This week investors had the opportunity to gain a better understanding and insight into the plans of leading retailer and conglomerate Wesfarmers Ltd (ASX: WES) thanks to the group's strategy day.
The day is attended by analysts, fund managers and other interested parties and a copy of the 261-page presentation from the event was also released to the ASX.
While the presentation covered all divisions of the Wesfarmers' empire, given the share price of competitor Woolworths Limited (ASX: WOW) is near a three year low, it was the discussion of the Coles business (owned by Wesfarmers) which drew particular attention from investors.
Here are some of the key strategies Coles plans to use to improve its position within the domestic supermarket industry and which could pose a risk to Woolworths' world-leading profit margins.
Coles aims to "boldly extend into new channels and services". Financial services such as banking and insurance are often considered likely areas of extension for the likes of Coles.
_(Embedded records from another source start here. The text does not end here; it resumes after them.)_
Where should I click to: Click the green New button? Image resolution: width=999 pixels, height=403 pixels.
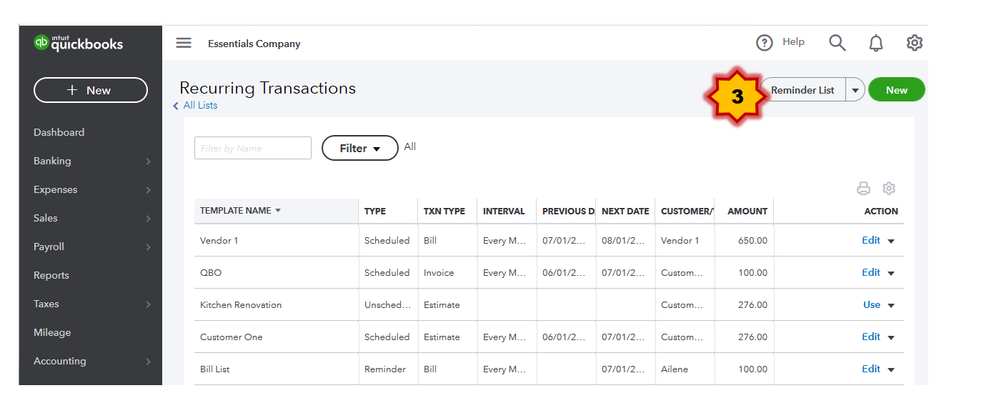896,90
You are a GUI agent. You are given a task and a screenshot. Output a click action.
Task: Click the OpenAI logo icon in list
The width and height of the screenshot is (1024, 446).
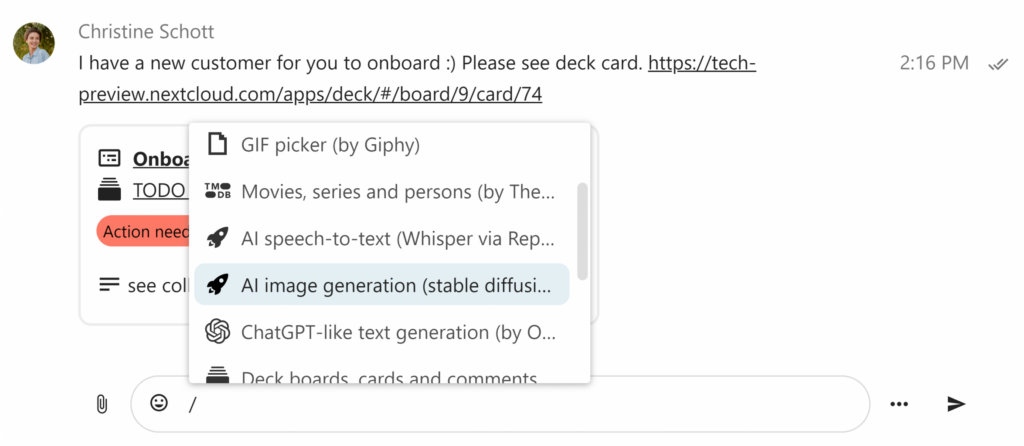pyautogui.click(x=217, y=332)
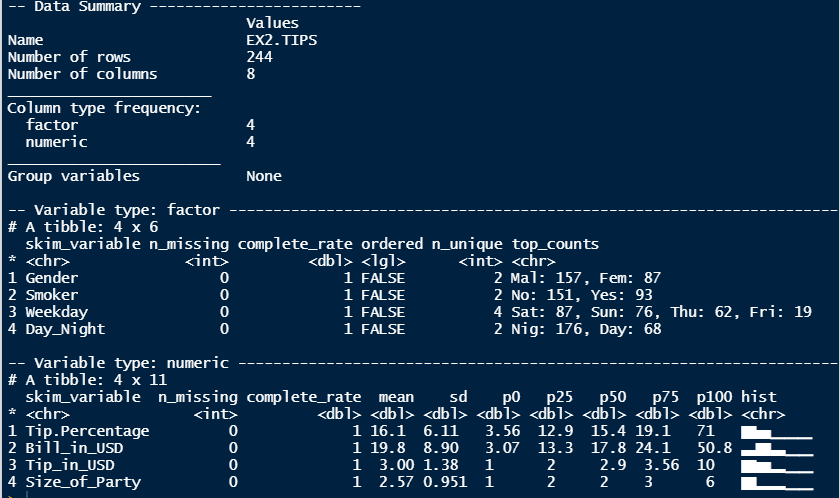Click the top_counts column header

point(555,244)
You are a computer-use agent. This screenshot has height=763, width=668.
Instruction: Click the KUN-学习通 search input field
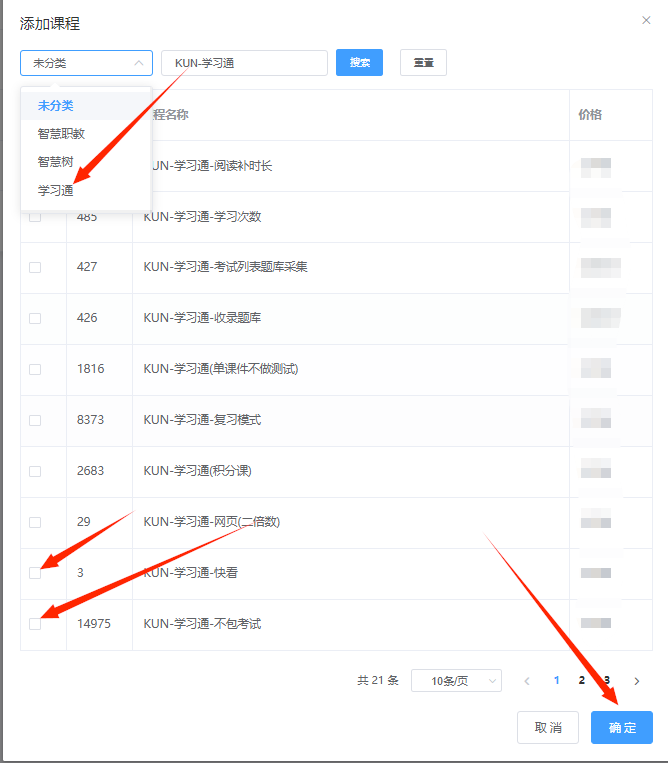tap(244, 63)
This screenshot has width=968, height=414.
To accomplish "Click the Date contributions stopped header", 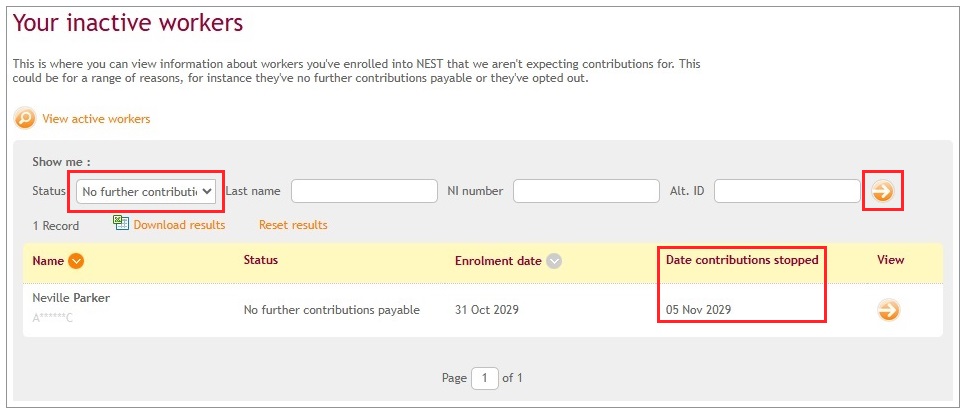I will [x=742, y=260].
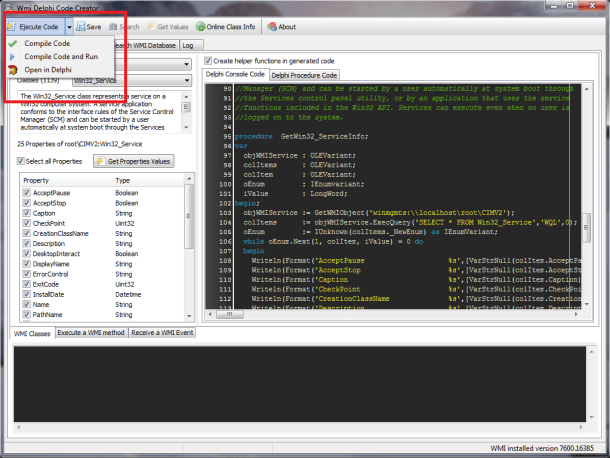The image size is (610, 458).
Task: Uncheck the AcceptPause property
Action: tap(25, 191)
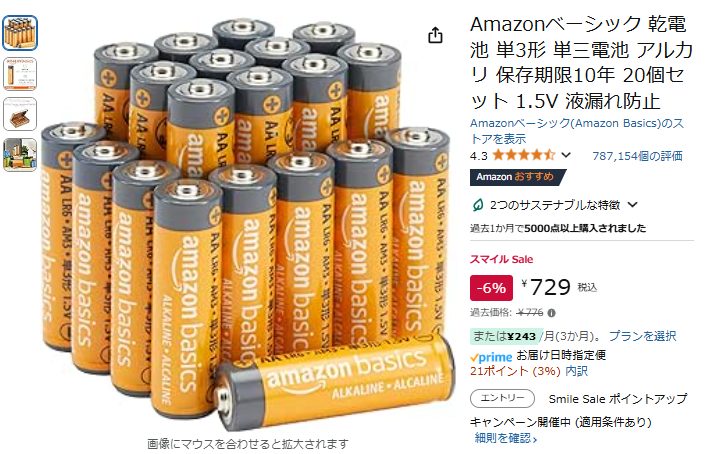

The group's acquisition of General Electric's share of the credit card joint venture (Coles now owns 100% of the business) is an example of this theory playing out.
Coles is aiming to take the mantle from Woolworths by a renewed "focus on freshness". This aim is being developed through closer relationships with suppliers and improvements to the supply chain and store operations.
Coles is investing to "extend value leadership". This strategy is occurring in numerous ways including over 300 price reductions at Liquorland and placing over 1,900 products on "everyday value" across the Coles network.
Headwinds vs Tailwinds
While Woolworths is certainly not standing still in the face of competitive threats to its market leading position from not just Coles but also Aldi, Costco and Lidl, it is arguably facing headwinds while Coles has tailwinds.
Those headwinds are due to the market-leading profit margins which Woolworths has to try and protect along with the major distraction of the new hardware business which is not going to plan.
In contrast, Coles was a poorly performing business when Wesfarmers acquired it and there is still a tailwind of efficiency gains and improvements to be made across the business. The battle is far from over!